Ahora que Trump es presidente heredó la política fallida de su antecesor sobre Oriente Medio, una política en la que Trump no ve ningún mérito para su administración. Lo que sí le importa al nuevo presidente es el respaldo del mismo grupo de votantes que lo llevó a la Casa Blanca. Los electores derechistas, conservadores, evangélicos, siguen siendo las bases que sostienen su turbulenta presidencia.

Así que el 4 de diciembre Trump levantó el teléfono y comenzó a llamar a líderes árabes para informarles su decisión de anunciar una medida que había sido pospuesta durante muchos años: el traslado de la embajada estadounidense de Tel Aviv a Jerusalén.

Los árabes echaban chispas, porque esta movida desestabilizaría aun más la región que hace años avanza por una senda destructiva. Gran parte de esa inestabilidad es el resultado de políticas estadounidenses equivocadas, basadas en guerras injustificadas y un apoyo ciego a Israel.

Reconocer a Jerusalén como capital de Israel es el último pronunciamiento de un discurso agonizante. El viejo marco de la política de Estados Unidos para Oriente Medio está colapsando, algo que confunde a sus aliados en la región, y, por supuesto, alegra a Israel.

De hecho, la decisión de Trump representa un volantazo en el enfoque estadounidense respecto de Oriente Medio, ya que Palestina e Israel han sido parte importante en los conflictos de la región.

La mudanza de la embajada fue una opción atractiva para la administración de Trump por varios motivos. La inestabilidad política actual en Estados Unidos es inaudita. Quienes pretenden que Trump enfrente un juicio político están ganando terreno, mientras que varios funcionarios de su gobierno han desfilado ante investigadores del Departamento de Justicia enfrentando diferentes acusaciones, incluso de colusión con países extranjeros.

En estas circunstancias no hay ningún asunto que Trump pueda tratar sin enfrentar un escándalo político, excepto uno, Israel.

Históricamente, ser proisraelí ha unido a los dos principales partidos estadounidenses, al Congreso, a los medios hegemónicos y a muchos estadounidenses, sobre todo en las bases políticas de Trump. De hecho, cuando el Congreso aprobó la ley para establecer la embajada en Jerusalén, en 1995, el interés de Trump por la política era sobre todo casual y personal. Pero el Congreso fue incluso más allá de eso. En un intento por forzar a la Casa Blanca, agregó una cláusula que obligaba a la administración a implementar la ley antes de mayo de 1999 o bien enfrentar un recorte del 50 por ciento en el presupuesto del Departamento de Estado por concepto de “adquisición y mantenimiento de edificios en el exterior”.

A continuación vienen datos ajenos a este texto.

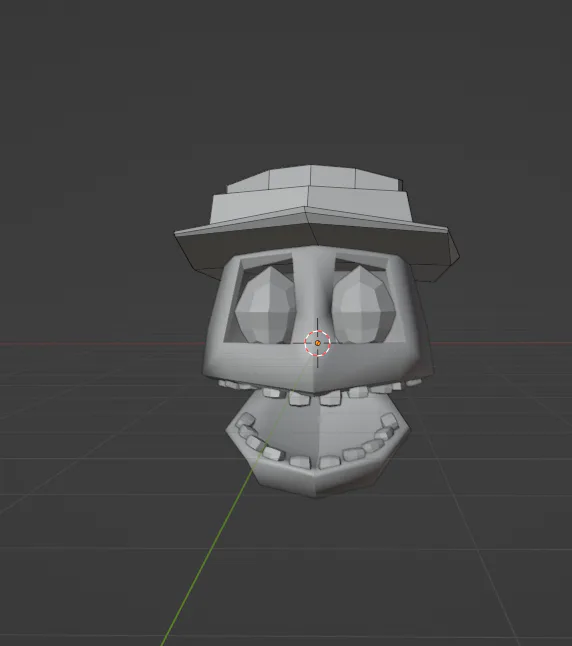The width and height of the screenshot is (572, 646).
Task: Select the lower jaw's far-left tooth
Action: pos(244,420)
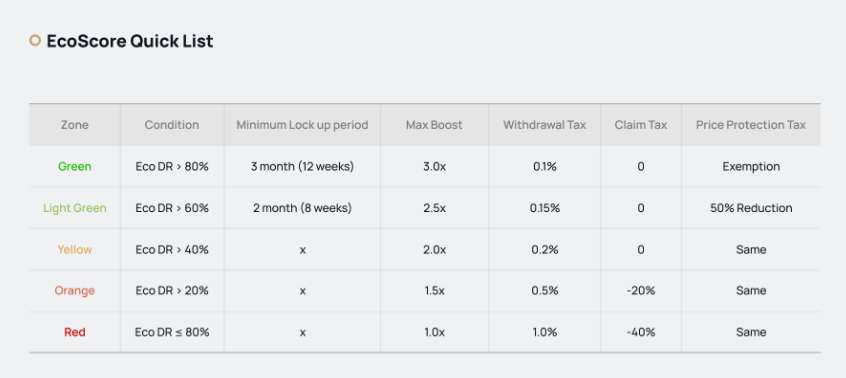Click the Minimum Lock up period header
Image resolution: width=846 pixels, height=378 pixels.
point(302,125)
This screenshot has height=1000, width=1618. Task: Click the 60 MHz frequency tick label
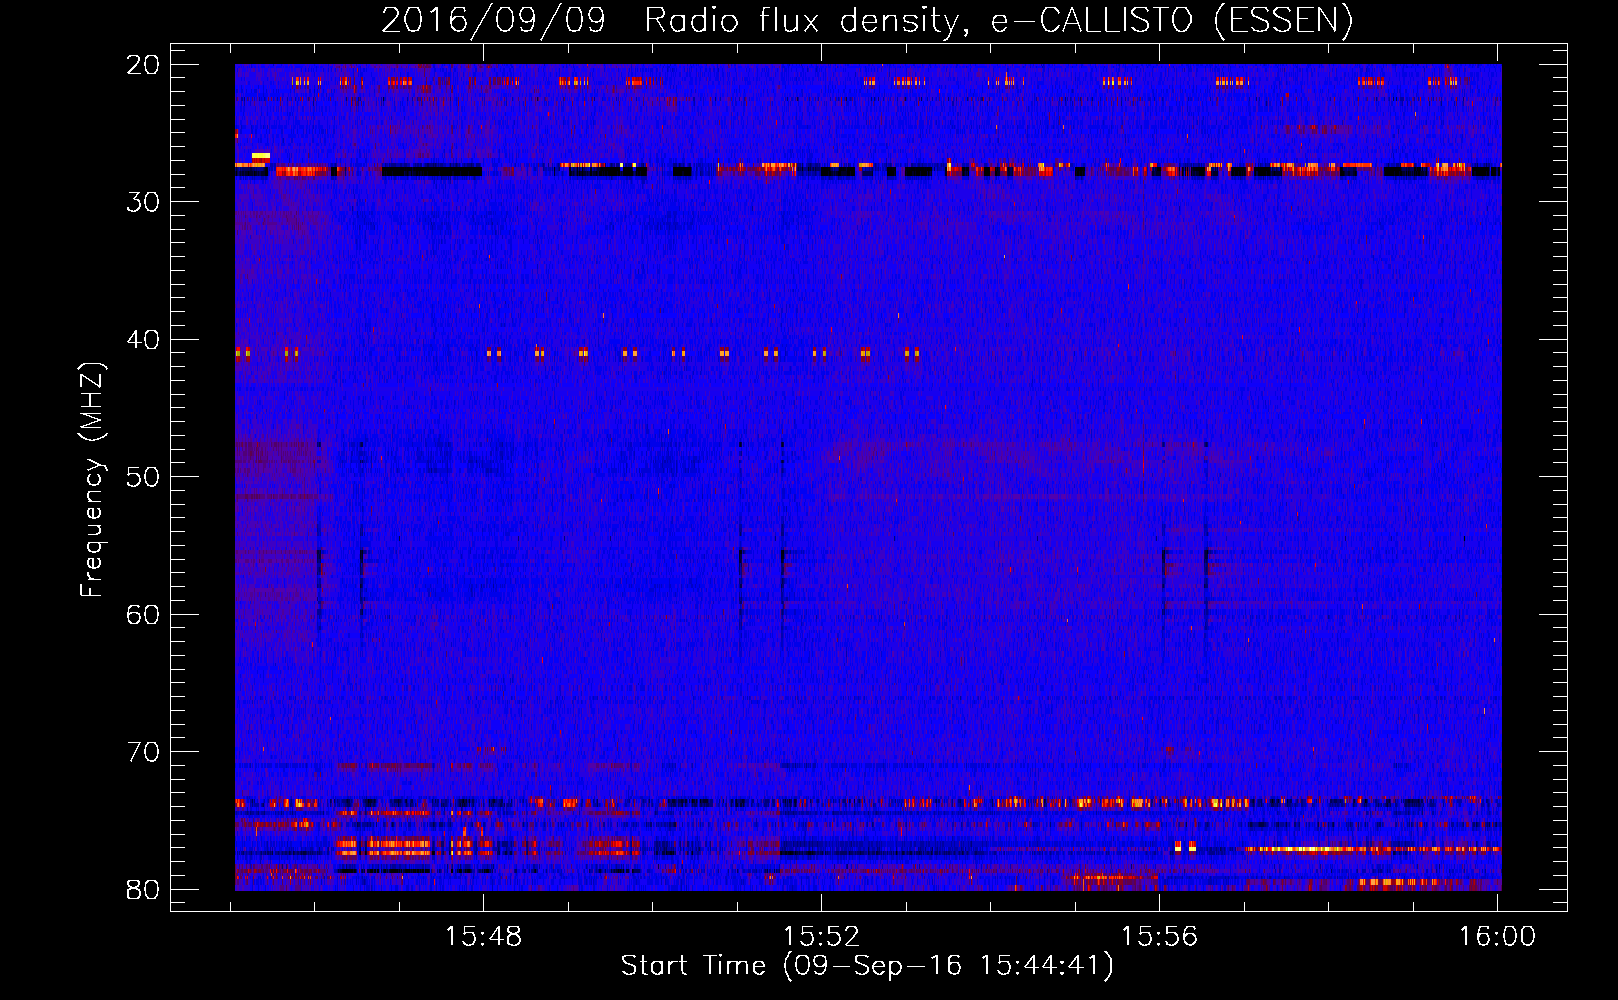[x=144, y=614]
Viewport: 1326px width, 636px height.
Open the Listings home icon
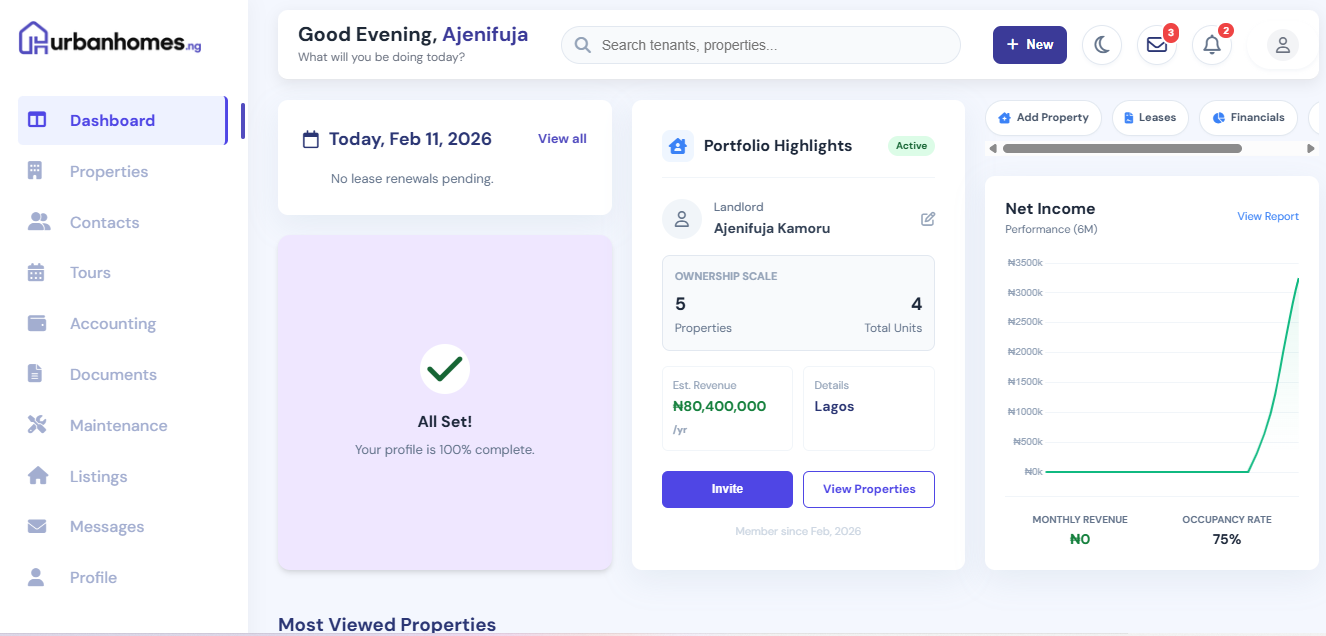[x=38, y=476]
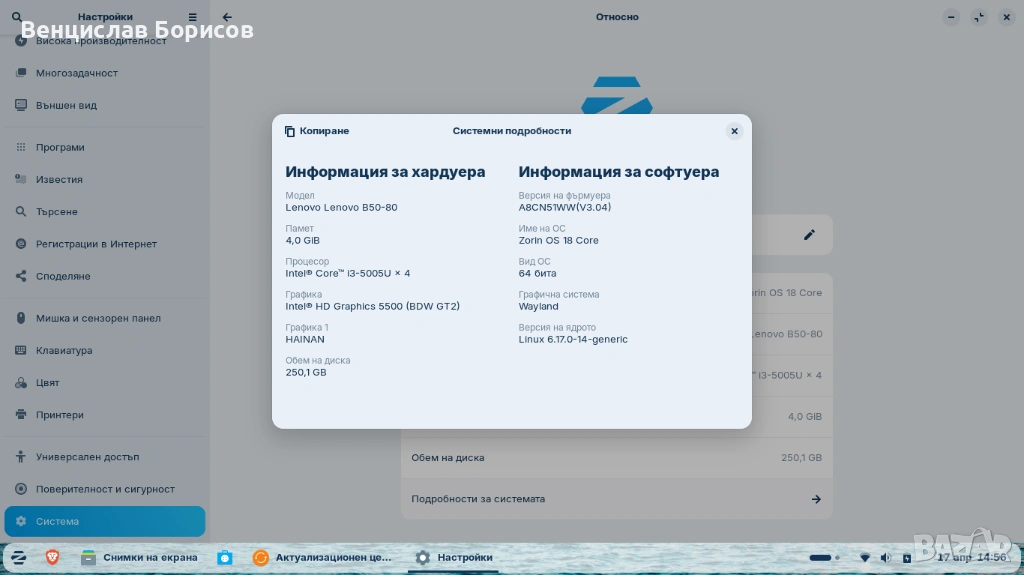Open Подробности за системата row arrow
1024x575 pixels.
pos(815,499)
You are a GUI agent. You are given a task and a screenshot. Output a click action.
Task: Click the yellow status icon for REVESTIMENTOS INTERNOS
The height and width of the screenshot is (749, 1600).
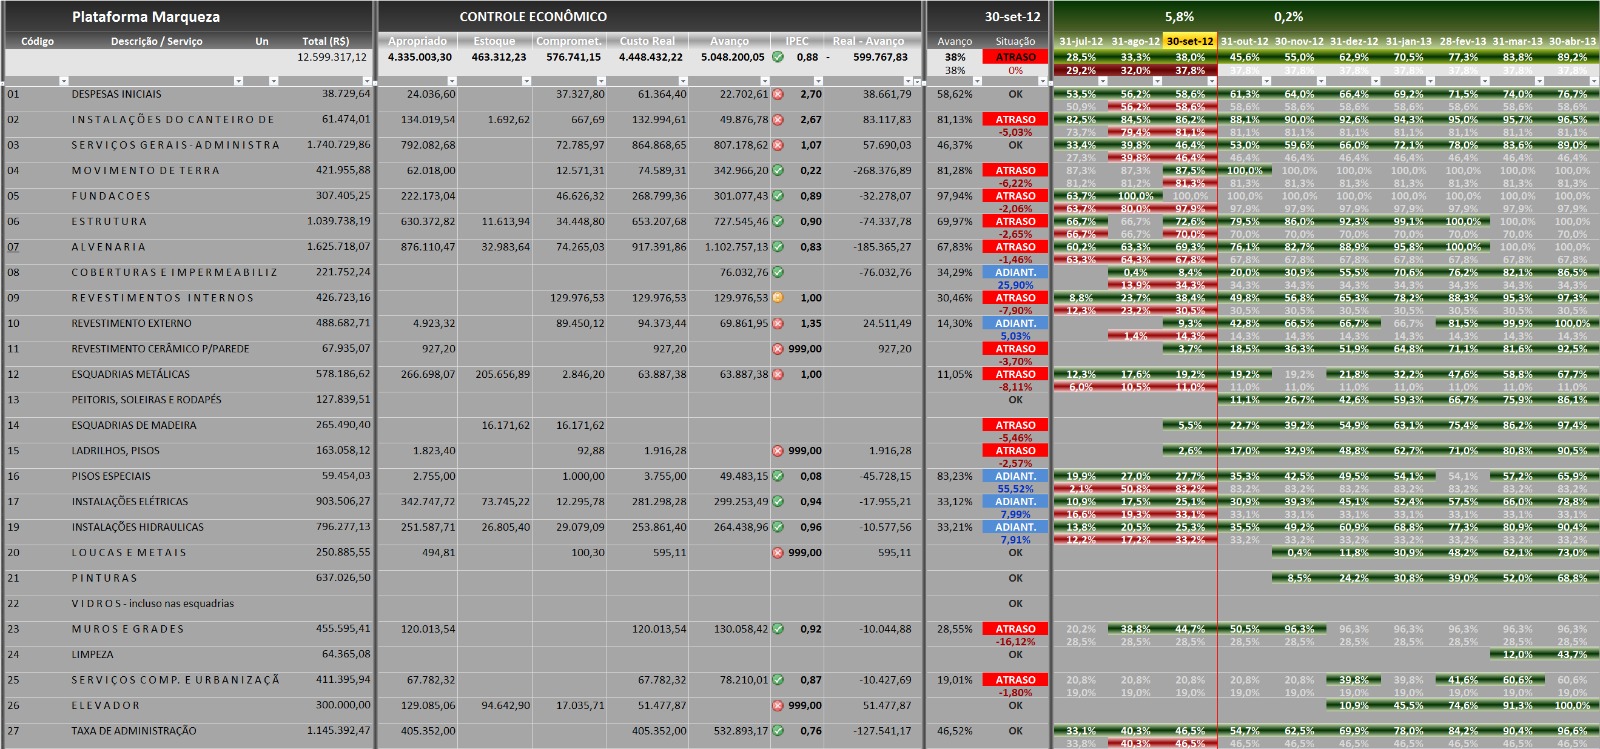point(778,298)
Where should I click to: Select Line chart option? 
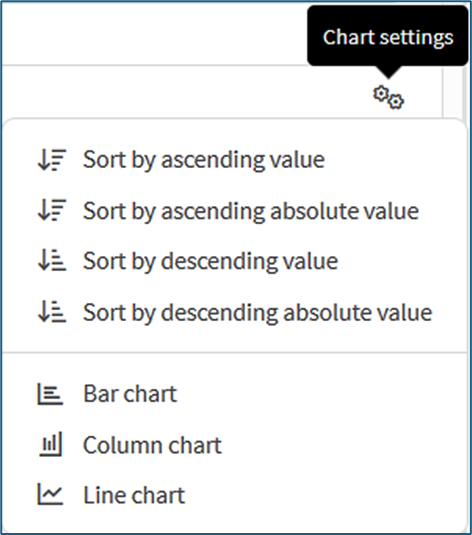[x=134, y=495]
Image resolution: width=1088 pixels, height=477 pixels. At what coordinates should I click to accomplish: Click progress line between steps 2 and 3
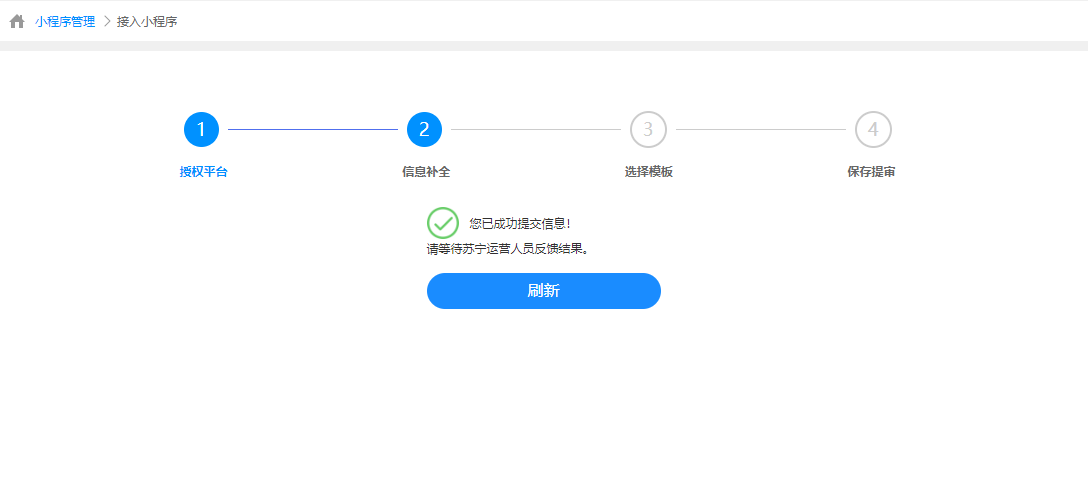pyautogui.click(x=536, y=129)
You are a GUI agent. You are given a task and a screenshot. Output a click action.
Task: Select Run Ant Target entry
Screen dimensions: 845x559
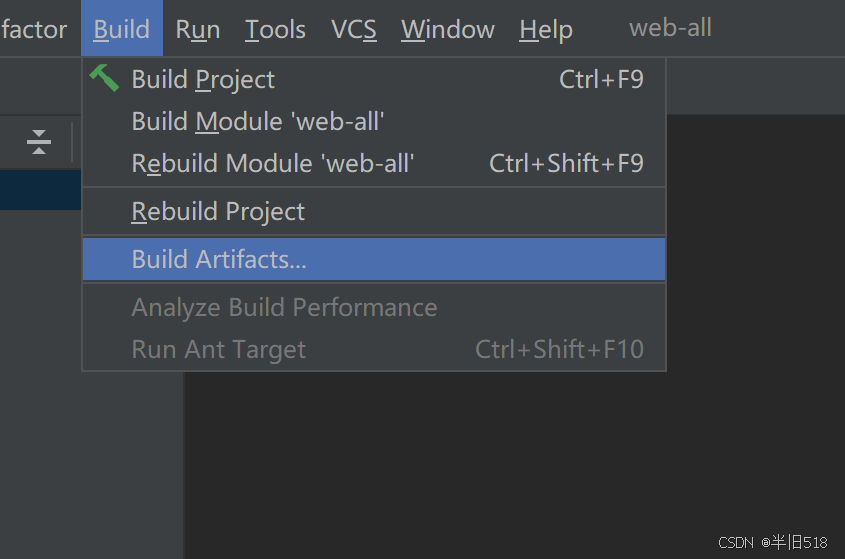[374, 349]
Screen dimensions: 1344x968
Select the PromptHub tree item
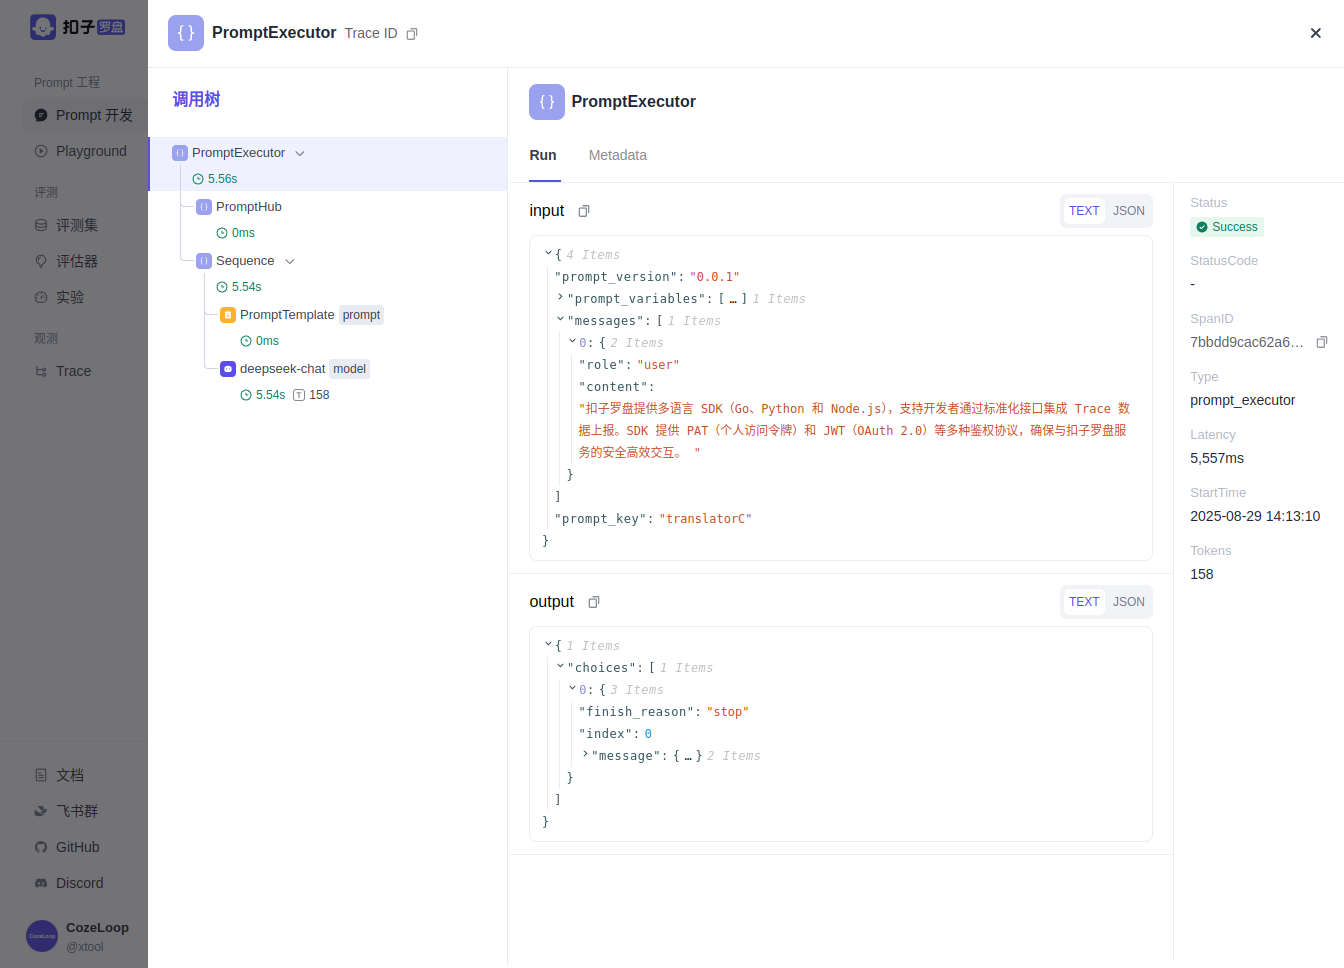249,207
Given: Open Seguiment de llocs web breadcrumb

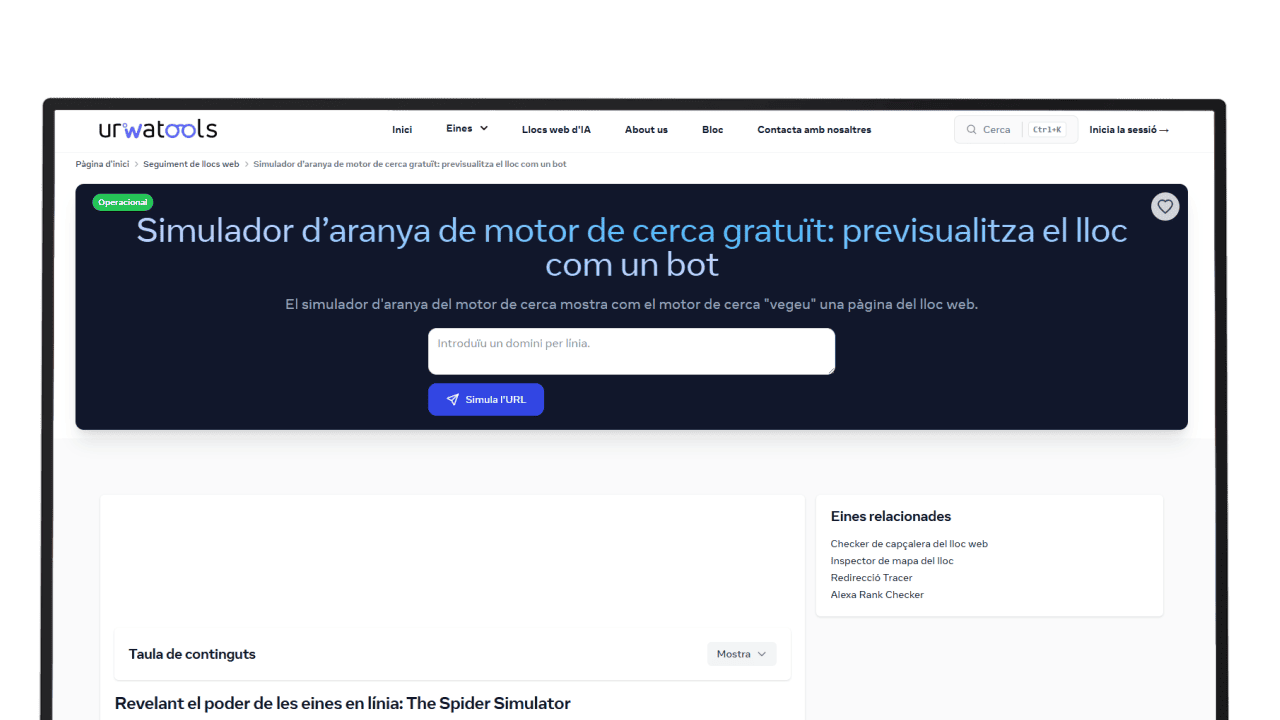Looking at the screenshot, I should tap(191, 164).
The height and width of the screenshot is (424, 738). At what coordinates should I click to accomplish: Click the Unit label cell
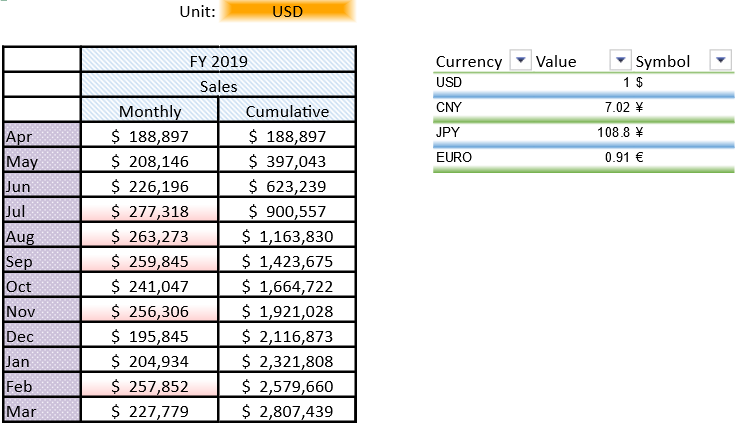coord(195,12)
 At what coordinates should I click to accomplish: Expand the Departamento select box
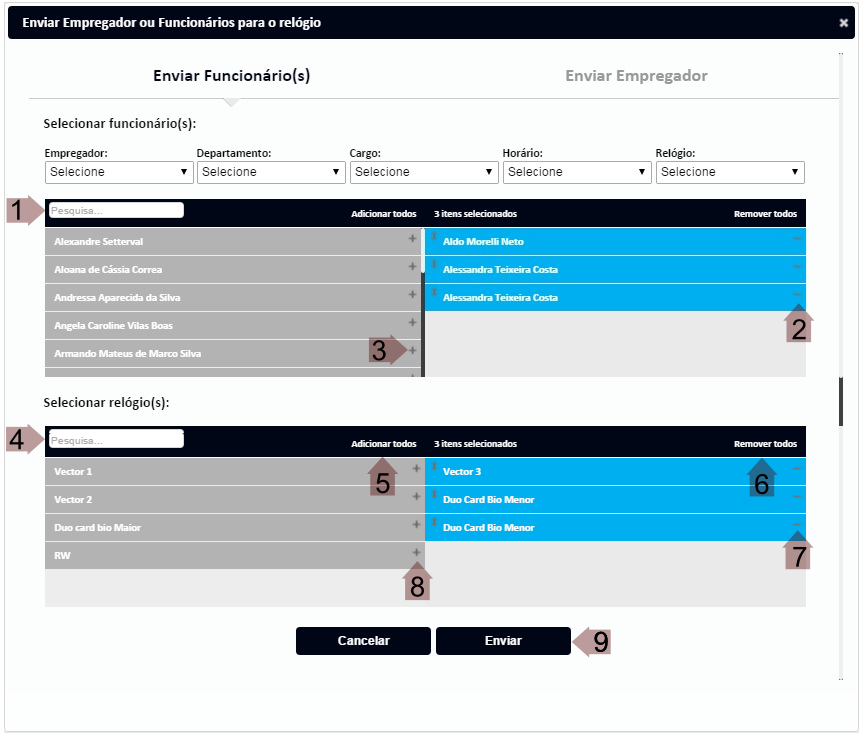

Para evitar violar la ley y mantener vivo un ápice de credibilidad, por más pequeña que fuese, cada presidente estadounidense ha venido firmando una exención de seis meses; una laguna jurídica que le permitía a la Casa Blanca posponer la reubicación de su embajada.

En el discurso de Trump ante la Aipac, su promesa de mudar la embajada parecía entonces simplemente frívola y oportunista. Pero era un análisis errado. La colusión entre el equipo de Trump e Israel comenzó antes de que el nuevo presidente llegara a la Casa Blanca. Los dos colaboraron para socavar las iniciativas de la Onu, en diciembre de 2016, que pretendían adoptar una resolución que condenara la colonización ilegal israelí de los territorios ocupados, e incluso de Jerusalén.

Quien fue designado para impulsar las iniciativas “de paz” es el yerno de Trump y buen amigo de Biniamin Netaniahu, Jared Kushner. El compromiso de Trump con Israel claramente no era fugaz.

Trump decidió, finalmente, quitarse la máscara con la que durante décadas se han cubierto los presidentes estadounidenses. Curiosamente, al hacer eso, Estados Unidos reniega del rol paradójico que durante los últimos 50 años había creado para sí: el de “forjador de la paz”.

*    Periodista, escritor, editor de Palestine Chronicle y doctor en estudios palestinos por la Universidad de Exeter.